Symboles du destin et de la fatalité
Le fil rouge du destin et de la fatalité d’Antigone ne se limite pas aux seules citations de notre personnage central. Sophocle utilise également des symboles pour réaffirmer la voie du destin d’Antigone. L’un des symbolismes les plus significatifs est l’ensevelissement d’Antigone.
Il convient de noter que l’ensevelissement est réservé aux morts, et le châtiment d’Antigone — être emmurée vivante dans une caverne — symbolise sa loyauté envers les défunts, et ainsi, son destin, tel que l’a ordonné le roi Créon, est de les rejoindre vivante. Elle est emprisonnée vivante dans une grotte avec peu de nourriture, juste assez pour survivre, afin que Créon n’ait pas le sang d’Antigone sur les mains.
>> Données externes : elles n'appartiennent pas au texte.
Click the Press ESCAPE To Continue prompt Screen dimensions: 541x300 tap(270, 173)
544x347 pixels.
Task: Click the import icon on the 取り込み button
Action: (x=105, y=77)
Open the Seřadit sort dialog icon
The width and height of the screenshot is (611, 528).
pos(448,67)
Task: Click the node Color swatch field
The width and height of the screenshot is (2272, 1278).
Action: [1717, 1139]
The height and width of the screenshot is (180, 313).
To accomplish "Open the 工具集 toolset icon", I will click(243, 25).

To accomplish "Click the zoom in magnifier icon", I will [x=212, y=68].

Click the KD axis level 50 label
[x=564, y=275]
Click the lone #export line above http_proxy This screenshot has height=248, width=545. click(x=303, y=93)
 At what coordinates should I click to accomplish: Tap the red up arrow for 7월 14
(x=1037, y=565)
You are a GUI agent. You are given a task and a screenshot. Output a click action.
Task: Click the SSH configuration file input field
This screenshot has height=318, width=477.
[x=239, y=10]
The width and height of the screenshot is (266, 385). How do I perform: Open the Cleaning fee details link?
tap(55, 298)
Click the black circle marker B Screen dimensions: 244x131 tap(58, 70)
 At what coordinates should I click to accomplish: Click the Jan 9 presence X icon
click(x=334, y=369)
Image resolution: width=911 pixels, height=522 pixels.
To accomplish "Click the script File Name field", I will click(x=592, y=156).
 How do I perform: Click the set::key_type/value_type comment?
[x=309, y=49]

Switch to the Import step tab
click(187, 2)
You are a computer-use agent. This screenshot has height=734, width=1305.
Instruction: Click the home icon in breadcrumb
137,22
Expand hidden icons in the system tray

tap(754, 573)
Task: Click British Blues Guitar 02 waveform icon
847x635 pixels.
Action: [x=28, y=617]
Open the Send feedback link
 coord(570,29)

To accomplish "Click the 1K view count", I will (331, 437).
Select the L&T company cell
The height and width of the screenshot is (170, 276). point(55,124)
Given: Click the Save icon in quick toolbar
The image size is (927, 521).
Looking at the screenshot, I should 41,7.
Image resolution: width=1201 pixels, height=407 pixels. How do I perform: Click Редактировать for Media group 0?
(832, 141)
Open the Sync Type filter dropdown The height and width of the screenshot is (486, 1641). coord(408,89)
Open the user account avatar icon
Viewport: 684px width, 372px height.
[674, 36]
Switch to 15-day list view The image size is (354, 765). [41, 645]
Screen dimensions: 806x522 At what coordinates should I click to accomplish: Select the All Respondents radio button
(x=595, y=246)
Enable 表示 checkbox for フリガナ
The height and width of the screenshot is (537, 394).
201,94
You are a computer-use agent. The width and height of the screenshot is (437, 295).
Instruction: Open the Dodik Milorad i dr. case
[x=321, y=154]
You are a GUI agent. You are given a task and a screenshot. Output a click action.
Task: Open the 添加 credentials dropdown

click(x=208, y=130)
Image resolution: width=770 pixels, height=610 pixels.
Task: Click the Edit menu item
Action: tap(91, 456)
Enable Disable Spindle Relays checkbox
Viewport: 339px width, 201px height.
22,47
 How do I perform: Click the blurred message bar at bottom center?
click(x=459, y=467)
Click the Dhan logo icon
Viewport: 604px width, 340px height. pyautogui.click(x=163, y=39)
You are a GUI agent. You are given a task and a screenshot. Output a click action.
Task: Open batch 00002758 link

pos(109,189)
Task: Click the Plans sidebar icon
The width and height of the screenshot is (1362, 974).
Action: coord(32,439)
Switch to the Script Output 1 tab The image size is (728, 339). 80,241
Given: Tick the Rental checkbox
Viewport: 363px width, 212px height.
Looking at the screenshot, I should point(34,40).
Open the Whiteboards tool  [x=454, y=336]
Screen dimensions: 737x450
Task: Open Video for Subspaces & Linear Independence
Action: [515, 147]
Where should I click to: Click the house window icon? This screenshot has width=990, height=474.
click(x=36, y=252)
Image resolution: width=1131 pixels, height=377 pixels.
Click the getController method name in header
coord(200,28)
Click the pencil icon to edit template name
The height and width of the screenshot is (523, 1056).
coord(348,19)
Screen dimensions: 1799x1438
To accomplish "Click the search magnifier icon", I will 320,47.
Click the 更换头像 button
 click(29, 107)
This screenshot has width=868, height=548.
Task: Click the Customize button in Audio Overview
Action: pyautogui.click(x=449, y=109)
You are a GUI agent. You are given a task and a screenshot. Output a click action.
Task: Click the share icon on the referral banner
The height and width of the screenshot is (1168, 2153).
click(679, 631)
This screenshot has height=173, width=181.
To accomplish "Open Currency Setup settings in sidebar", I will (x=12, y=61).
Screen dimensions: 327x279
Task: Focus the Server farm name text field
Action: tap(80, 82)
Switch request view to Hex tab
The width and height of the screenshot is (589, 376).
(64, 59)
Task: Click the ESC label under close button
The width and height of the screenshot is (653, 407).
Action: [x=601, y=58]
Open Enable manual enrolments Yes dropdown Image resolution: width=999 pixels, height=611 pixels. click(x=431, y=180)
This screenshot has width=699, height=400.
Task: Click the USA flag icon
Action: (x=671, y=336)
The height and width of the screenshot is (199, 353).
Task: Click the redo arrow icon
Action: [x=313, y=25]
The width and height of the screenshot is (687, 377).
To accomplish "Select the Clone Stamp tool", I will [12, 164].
L’emprisonnement d’Antigone dans une tombe destinée aux morts peut également être interprété comme un outrage aux dieux. Les dieux avaient décrété que les défunts, et seulement les défunts, devaient être ensevelis, or Antigone a été emmurée vivante. Les actes quasi blasphématoires de Créon tentent d’inverser l’ordre naturel, se plaçant ainsi au rang des dieux et cherchant à régner sur leur domaine. Par conséquent, son châtiment est de perdre son fils et son épouse pour de tels actes atroces commis contre les dieux et leurs fidèles.
Conclusion
Maintenant que nous avons examiné le destin, le libre arbitre et leurs implications dans la tragédie grecque, revenons sur les principes fondamentaux de cet article.
- Le destin se définit par la voie prédéterminée d’un personnage, tracée par les dieux et transmise au moyen d’oracles ou de symboles dans les tragédies grecques.
- Antigone a cherché à échapper à son destin dès le début de la pièce, refusant de se soumettre à la malédiction de sa famille.
- Malgré ses efforts, elle trouve sa fin en protégeant les lois divines, mettant ainsi un terme à la funeste malédiction de sa famille, et sauvant la vie d’Ismène et l’âme de Polynice dans le même élan.
- Antigone accepte le destin que les dieux lui ont tracé, mais refuse de se soumettre aux desseins de Créon ; c’est pourquoi elle se donne la mort avant qu’il ne puisse lui ôter la vie.
- Le destin et le libre arbitre sont indissociablement mêlés dans la tragédie sophocléenne ; ce sont précisément les actes et l’attitude de chaque personnage qui les conduisent à leur destin, bouclant ainsi la boucle des oracles qui leur ont été transmis. De ce fait, le destin et le libre arbitre resteront à jamais liés par un fil rouge.
- L’ensevelissement d’Antigone symbolise son destin de mourir en raison de ses loyautés, et comme un affront aux dieux que Créon cherche à défier : elle a enseveli son frère mort avec désespoir, et c’est pourquoi elle méritait d’être ensevelie à son tour.
En conclusion, le destin et le libre arbitre sont indissociablement liés dans la tragédie grecque. Le destin de notre héroïne bien-aimée est intimement entremêlé à son libre arbitre ; ce sont précisément ses actes, son attitude et sa nature impétueuse qui la ramènent en boucle vers sa destinée. Et voilà ! Le destin et le libre arbitre dans Antigone, et le fil rouge qui les relie.